Un rapport publié par l’Electronic Frontier Foundation affirme que le gouvernement kazakh a dirigé des opérations virtuelles pour surveiller des opposants. Des attaques informatiques qui ont aussi visé leur famille, leurs avocats et leurs associés. 

Selon l’Electronic Frontier Foundation (EFF), une association de défense des droits sur Internet basée aux Etats-Unis, le Kazakhstan a employé des hackers pour surveiller ses opposants à l’étranger. Le rapport, publié jeudi 4 août à la conférence Black Hat de Las Vegas, pointe une entreprise indienne employée pour attaquer les moyens de communications des opposants.

Ont notamment été visé Irina Petruchova et Alexander Petruchov, directeurs de publication du journal indépendant Respublika. Le quotidien a été forcé par le gouvernement kazakh de cesser sa parution papier, après avoir opposé une voix critique et dénoncer la corruption, mais continue d’agir en ligne.

Une méthode simple et efficace

Autre cible du gouvernement kazakh : Moukhtar Abliazov. L’ancien dirigeant de la banque BTA, accusé par le pouvoir kazakh d’avoir détourné 5 milliards de dollars, est aujourd’hui en détention en France depuis trois ans. Selon l’EFF, des membres de sa famille mais aussi ses avocats auraient été victimes de tentatives d’espionnage. D’autres cibles ont également été choisies, notamment dans le parti d’opposition « Choix démocratique du Kazakhstan ».

Pour ces cibles, la méthode a été la même. Tout d’abord, envoyer un email corrompu demandant d’ouvrir un fichier. A l’intérieur, un logiciel malveillant s’installe sur l’ordinateur et permet d’enregistrer toutes les frappes du clavier, mais aussi d’enregistrer des photos prises par webcam. Cette surveillance à distance permet de récupérer mots de passe et localisation de la cible, mais aussi d’enregistrer les conversations éventuelles.

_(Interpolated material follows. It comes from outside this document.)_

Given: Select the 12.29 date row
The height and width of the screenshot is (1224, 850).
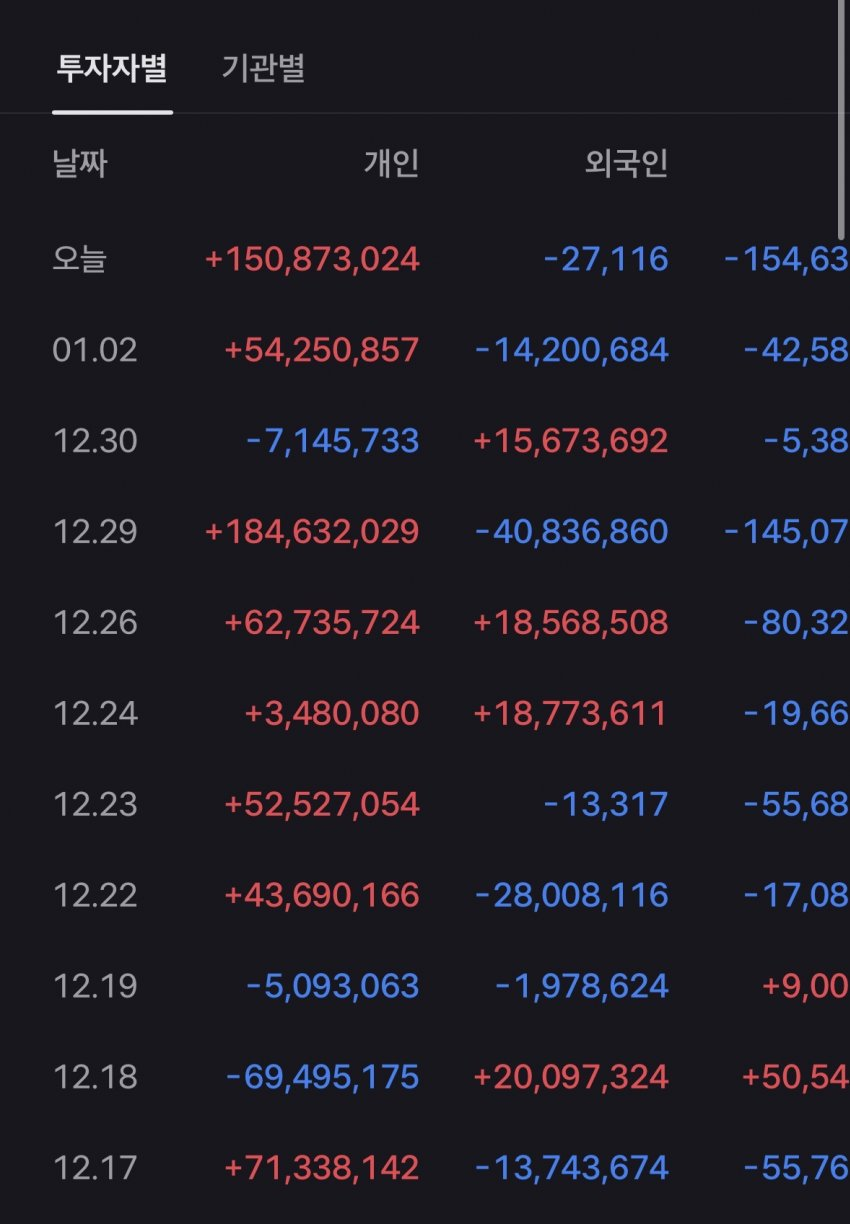Looking at the screenshot, I should [425, 531].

Une entreprise indienne dans le collimateur

Afin d’y parvenir, le gouvernement kazakh semble avoir employé une compagnie indienne : Appin. Le conditionnel est cependant de mise puisque les preuves avancées par l’ONG ne reposent que sur la présence du nom Appin dans les fichiers malveillants. Ce nom était cependant déjà présent dans d’autres cyberattaques relevées par le cabinet norvégien de sécurité Norman en 2013, qui concernaient cette fois-ci des cibles au Pakistan ou en Norvège.

Comme le soulevait déjà le cabinet Norman en 2013, la présence de ce nom peut très bien avoir servi à brouiller les pistes, sans qu’il soit possible de remonter facilement à la véritable identité du hacker. Cependant, l’EFF a repéré que les adresses IP des hackers, véritable carte d’identité virtuelle, étaient indiennes. Un indice de plus donc, mais rien d’officiel.

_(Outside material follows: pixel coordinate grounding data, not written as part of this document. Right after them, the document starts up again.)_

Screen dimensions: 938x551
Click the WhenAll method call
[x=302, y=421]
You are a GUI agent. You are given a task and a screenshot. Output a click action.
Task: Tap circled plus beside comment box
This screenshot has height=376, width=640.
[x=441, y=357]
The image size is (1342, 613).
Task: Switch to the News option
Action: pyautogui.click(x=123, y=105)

L’Ouzbékistan également visé

Mais le Kazakhstan n’est pas le seul pays de la région à être accusé d’avoir espionné ses opposants. L’Ouzbékistan est également pointé du doigt par le rapport de l’EFF pour avoir acheté des solutions de surveillance à des entreprises occidentales. Si l’on en croit le Surveillance Index, le pays a effectivement passé un contrat avec Verint, une entreprise israélo-américaine. Cette même entreprise a également signé un accord avec… le Kazakhstan.

Lire aussi sur Novastan : Turkménistan : les réseaux internet mobiles coupés

De quoi entacher encore un peu un usage d’Internet de plus en plus répandu dans la région. Le taux de pénétration du moyen de communication varie d’environ 15% pour le Turkménistan, dont les réseaux mobiles ont été suspendus brièvement en juin, à plus de la moitié de la population au Kazakhstan et en Ouzbékistan.

Des méthodes d’espionnage qui existent également en… Allemagne

Plus largement, ce genre de méthode d’espionnage n’est pas l’apanage des pays centrasiatiques. Une récente campagne de Reporters sans Frontières a ainsi dévoilé que l’Allemagne elle-même surveillait les journalistes étrangers présents sur son sol. Et ce alors que la chancelière allemande Angela Merkel vantait les mérites de la démocratie lors de sa visite historique du Kirghizstan les 13 et 14 juillet dernier.